“Perché le ex isole ecologiche sono state riempite col cemento?” A chiederlo al sindaco Bruno Murzi è Enrico Ghiselli, consigliere di Legalità e Trasparenza a Forte dei Marmi. Nel consiglio comunale dello scorso 26 marzo, Ghiselli aveva chiesto lumi sulla stipula di un contratto di appalto con la ditta Varia per riempire le isole ecologiche dismesse “per la ‘modica cifra’ di 125mila euro iva compresa” come aveva sottolineato lo stesso consigliere.
Poi nella stessa interrogazione aveva fatto notare, come riportato già in un consiglio comunale di agosto 2025, secondo lui ”la assurdità di voler riempire le ex isole ecologiche con cemento, per la notevole spesa per il cemento, oltre che per la enorme impermeabilizzazione del suolo e dell’enorme costo aggiuntivo per eventuali necessità di successivi passaggi di tubazioni o intendimenti di aprire nuove Isole Ecologiche, specie nel Centro, per il servizio per attività commerciali così come previsto nel Programma di Mandato 2017 e 2022”.
Murzi aveva quindi risposto il 7 aprile in consiglio “in modo alquanto ‘bizzarro’” osserva Ghiselli, “affermando che lei e l’Ufficio Tecnico avevate presi in considerazione i miei suggerimenti, ma ahimè, non erano stati ritenuti validi sia dall’ufficio tecnico comunale che da Ersu con quest’ultimo che, dopo domanda dell’ufficio, aveva risposto che la migliore soluzione era riempirle con cemento”.
“Ho eccepito sul fatto che mi pareva ‘molto strano’ – continua Ghiselli – che un ufficio tecnico comunale con dirigente un architetto di esperienza trentennale, con diversi ingegneri ed un congruo numero di geometri, dovesse chiedere consiglio ad una azienda di raccolta e smaltimento rifiuti quale fosse il materiale più idoneo, tra cemento-addirittura feel-creet- o detriti di demolizioni e/o terra, per realizzare il riempimento delle ex Isole Ecologiche per eventualmente utilizzarle per parcheggio auto con soprastante asfaltatura o betonelle”.

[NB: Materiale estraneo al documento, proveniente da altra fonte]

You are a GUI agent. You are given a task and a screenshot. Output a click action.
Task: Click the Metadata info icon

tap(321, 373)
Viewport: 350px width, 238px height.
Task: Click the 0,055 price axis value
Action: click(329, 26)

Ghiselli quindi aveva chiesto di vedere le note scritte dei due uffici alle quali Murzi “rispose che avrebbe provveduto, ma ad oggi, dopo ben più di 50 giorni, non ho ancora ricevuto nessun documento”.
“Forse nel darmi quella risposta sulla presenza delle due relazioni negative sulla mia proposta, una da parte dell’ufficio ed una, addirittura incomprensibile visto il settore di competenza, da Ersu – chiede Ghiselli – ha fatto confusione affermando cose inesistenti, oppure? Io comunque attendo che me le invii con estrema sollecitudine, se ci sono”.